From: "BGB / cr88192" <cr88192@hotmail.com>
Newsgroups: comp.compilers
Date: Fri, 1 Jan 2010 14:35:49 -0700
Organization: albasani.net
References: 09-12-045 09-12-055 10-01-005
Keywords: GC, architecture
Posted-Date: 02 Jan 2010 12:22:34 EST

"Jon Harrop" <jon@ffconsultancy.com> wrote in message
> Kaz Kylheku wrote:


<snip>


>>
>> So now you have references that can't fit into a machine register.
>
> If you don't have 128- or 256-bit registers on your 32- or 64-bit machine,
> respectively.
>


one needs AVX to have 256 bit registers at present (on x86 / x86-64 and
friends).


given AVX is not (yet) available in general "run of the mill" CPUs,
this seems to be a bit agressive. similarly, 256 bit pointers are
hardly cheap...




>>
>> How do you fit three pointers and a tag into a ``quad word''?
>
> I grew up with 32-bit words (ARM) and meant 4*sizeof(void *).
<merge>
> No, there is no consistent meaning.
>


granted, many also live with x86, where "quad word" has historically
been 64 bits. this may be because in x86 land, it is still fairly
common to use 16-bit words for many operations.

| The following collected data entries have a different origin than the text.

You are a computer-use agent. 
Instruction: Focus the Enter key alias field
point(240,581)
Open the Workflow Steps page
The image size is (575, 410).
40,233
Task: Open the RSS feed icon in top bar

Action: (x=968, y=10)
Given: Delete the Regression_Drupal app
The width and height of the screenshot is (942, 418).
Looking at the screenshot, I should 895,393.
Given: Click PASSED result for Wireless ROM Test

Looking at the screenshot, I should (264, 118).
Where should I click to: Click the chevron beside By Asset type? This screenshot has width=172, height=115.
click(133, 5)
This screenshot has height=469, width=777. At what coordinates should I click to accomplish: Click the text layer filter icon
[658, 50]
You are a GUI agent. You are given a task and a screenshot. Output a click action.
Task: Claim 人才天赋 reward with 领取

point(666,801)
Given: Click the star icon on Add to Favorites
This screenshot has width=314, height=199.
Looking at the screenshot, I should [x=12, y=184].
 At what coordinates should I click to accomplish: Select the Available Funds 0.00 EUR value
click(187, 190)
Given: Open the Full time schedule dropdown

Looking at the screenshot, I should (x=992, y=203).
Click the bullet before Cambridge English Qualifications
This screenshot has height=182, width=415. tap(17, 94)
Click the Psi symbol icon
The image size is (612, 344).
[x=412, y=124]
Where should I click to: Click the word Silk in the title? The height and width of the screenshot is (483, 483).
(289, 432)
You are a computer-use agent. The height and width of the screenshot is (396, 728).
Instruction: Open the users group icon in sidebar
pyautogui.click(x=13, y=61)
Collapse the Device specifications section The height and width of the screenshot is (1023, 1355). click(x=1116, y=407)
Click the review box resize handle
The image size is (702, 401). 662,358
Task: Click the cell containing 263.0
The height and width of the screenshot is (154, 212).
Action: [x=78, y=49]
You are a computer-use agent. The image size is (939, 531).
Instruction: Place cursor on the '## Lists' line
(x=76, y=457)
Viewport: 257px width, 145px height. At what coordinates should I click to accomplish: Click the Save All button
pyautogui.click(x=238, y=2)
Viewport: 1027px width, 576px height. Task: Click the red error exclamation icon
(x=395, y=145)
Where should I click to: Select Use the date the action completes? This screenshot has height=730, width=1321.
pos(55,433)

>> From your description, it seems that what you describe resembles a
>> handle-based approach whereby some objects are split into two parts: a
>> fixed size record, which contains a pointer to the remaining storage, in
>> addition to other fields, like a type tag and whatnot. The fixed size
>> records are allocated in an array fashion from heaps, where garbage
>> collection takes place. However, the records are not regarded as
>> references, and are never passed by value. The reference values that
>> are manipulated by the program are actually pointers to these records,
>> not the records themselves. So in other words, you keep your fundamental
>> value/reference type of a size that fits into a register. If you need
>> atomic operations, you can do them nicely on that type. Variables,
>> including function arguments, and the slots of structure and vector
>> objects, are all just one pointer wide, so you can do a compare-swap (or
>> whatever) on any memory location that holds a value, whether it's a
>> local variable, array element, etc.
>
> I see. That is not what I'm doing but, besides atomicity, what is the
> motivation for trying to squeeze a reference into a pointer?


the main thing I am thinking here is:
1, saving memory:
given that, typically, pointers are one of the most common value types
(especially in dynamic languages), large pointers translates to HUGE
increases in memory use.


2. performance:
increasing memory use greatly reduces cache efficiency, and as a result,
code will run much slower on average.




as I sometimes say, having lots of a resource is not a good reason to
waste it. just because a modern computer has > 1GB of RAM (my desktop
has 6GB and my laptop 4GB), does not mean it is a good idea to
increase memory use by a huge factor without good reason.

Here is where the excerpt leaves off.